WRITTEN TASK: Please reproduce all the material below, swapping every "GUI agent" for "screen agent" and leaving everything else unchanged.

-- begin --

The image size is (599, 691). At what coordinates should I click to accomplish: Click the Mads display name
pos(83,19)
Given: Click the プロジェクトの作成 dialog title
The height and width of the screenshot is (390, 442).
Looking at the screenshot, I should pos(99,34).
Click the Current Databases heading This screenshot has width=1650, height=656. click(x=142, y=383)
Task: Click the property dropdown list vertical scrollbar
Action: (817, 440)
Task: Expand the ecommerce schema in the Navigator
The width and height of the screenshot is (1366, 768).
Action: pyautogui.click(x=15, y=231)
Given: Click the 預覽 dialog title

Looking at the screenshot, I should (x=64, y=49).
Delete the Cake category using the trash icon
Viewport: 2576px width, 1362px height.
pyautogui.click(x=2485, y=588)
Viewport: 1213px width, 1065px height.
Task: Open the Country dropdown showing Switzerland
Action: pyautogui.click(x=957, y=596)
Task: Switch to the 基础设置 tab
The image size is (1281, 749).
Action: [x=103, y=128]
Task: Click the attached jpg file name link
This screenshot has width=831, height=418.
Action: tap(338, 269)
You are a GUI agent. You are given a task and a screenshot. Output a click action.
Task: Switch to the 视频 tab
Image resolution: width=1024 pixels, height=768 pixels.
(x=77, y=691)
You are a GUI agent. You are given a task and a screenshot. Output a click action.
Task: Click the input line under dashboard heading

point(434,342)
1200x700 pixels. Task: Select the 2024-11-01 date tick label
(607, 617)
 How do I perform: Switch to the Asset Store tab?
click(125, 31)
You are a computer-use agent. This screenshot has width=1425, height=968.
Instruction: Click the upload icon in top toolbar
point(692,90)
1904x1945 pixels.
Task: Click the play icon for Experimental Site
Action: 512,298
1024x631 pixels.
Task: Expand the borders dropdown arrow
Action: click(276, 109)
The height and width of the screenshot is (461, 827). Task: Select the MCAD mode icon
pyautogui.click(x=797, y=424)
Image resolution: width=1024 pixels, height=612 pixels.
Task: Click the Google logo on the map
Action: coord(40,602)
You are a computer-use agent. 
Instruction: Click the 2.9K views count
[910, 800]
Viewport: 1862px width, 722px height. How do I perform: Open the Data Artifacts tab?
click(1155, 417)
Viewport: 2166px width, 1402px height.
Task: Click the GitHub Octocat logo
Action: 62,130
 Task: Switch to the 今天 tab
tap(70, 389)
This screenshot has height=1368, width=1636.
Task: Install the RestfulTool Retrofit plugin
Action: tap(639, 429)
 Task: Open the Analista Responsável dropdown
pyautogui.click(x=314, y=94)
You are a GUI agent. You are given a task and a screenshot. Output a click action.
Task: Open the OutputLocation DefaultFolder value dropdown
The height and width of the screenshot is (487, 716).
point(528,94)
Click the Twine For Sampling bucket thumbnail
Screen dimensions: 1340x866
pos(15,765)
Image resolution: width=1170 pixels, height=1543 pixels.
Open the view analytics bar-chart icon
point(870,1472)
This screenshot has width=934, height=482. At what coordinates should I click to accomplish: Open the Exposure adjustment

-- end --

EXERCISE RESPONSE:
The image size is (599, 691). At what coordinates should I click to accomplish: Click the Mads display name
pos(83,19)
Given: Click the プロジェクトの作成 dialog title
The height and width of the screenshot is (390, 442).
Looking at the screenshot, I should pos(99,34).
Click the Current Databases heading This screenshot has width=1650, height=656. click(x=142, y=383)
Task: Click the property dropdown list vertical scrollbar
Action: (817, 440)
Task: Expand the ecommerce schema in the Navigator
The width and height of the screenshot is (1366, 768).
Action: pyautogui.click(x=15, y=231)
Given: Click the 預覽 dialog title

Looking at the screenshot, I should (x=64, y=49).
Delete the Cake category using the trash icon
Viewport: 2576px width, 1362px height.
pyautogui.click(x=2485, y=588)
Viewport: 1213px width, 1065px height.
Task: Open the Country dropdown showing Switzerland
Action: pyautogui.click(x=957, y=596)
Task: Switch to the 基础设置 tab
The image size is (1281, 749).
Action: [x=103, y=128]
Task: Click the attached jpg file name link
This screenshot has width=831, height=418.
Action: tap(338, 269)
You are a screen agent. You are given a task and a screenshot. Output a click action.
Task: Switch to the 视频 tab
Image resolution: width=1024 pixels, height=768 pixels.
(x=77, y=691)
You are a screen agent. You are given a task and a screenshot. Output a click action.
Task: Click the input line under dashboard heading

point(434,342)
1200x700 pixels. Task: Select the 2024-11-01 date tick label
(607, 617)
 How do I perform: Switch to the Asset Store tab?
click(125, 31)
You are a computer-use agent. This screenshot has width=1425, height=968.
Instruction: Click the upload icon in top toolbar
point(692,90)
1904x1945 pixels.
Task: Click the play icon for Experimental Site
Action: 512,298
1024x631 pixels.
Task: Expand the borders dropdown arrow
Action: click(276, 109)
The height and width of the screenshot is (461, 827). Task: Select the MCAD mode icon
pyautogui.click(x=797, y=424)
Image resolution: width=1024 pixels, height=612 pixels.
Task: Click the Google logo on the map
Action: coord(40,602)
You are a computer-use agent. 
Instruction: Click the 2.9K views count
[910, 800]
Viewport: 1862px width, 722px height. How do I perform: Open the Data Artifacts tab?
click(1155, 417)
Viewport: 2166px width, 1402px height.
Task: Click the GitHub Octocat logo
Action: 62,130
 Task: Switch to the 今天 tab
tap(70, 389)
This screenshot has height=1368, width=1636.
Task: Install the RestfulTool Retrofit plugin
Action: tap(639, 429)
 Task: Open the Analista Responsável dropdown
pyautogui.click(x=314, y=94)
You are a screen agent. You are given a task and a screenshot. Output a click action.
Task: Open the OutputLocation DefaultFolder value dropdown
The height and width of the screenshot is (487, 716).
point(528,94)
Click the Twine For Sampling bucket thumbnail
Screen dimensions: 1340x866
pos(15,765)
Image resolution: width=1170 pixels, height=1543 pixels.
Open the view analytics bar-chart icon
point(870,1472)
This screenshot has width=934, height=482. At what coordinates should I click to accomplish: Open the Exposure adjustment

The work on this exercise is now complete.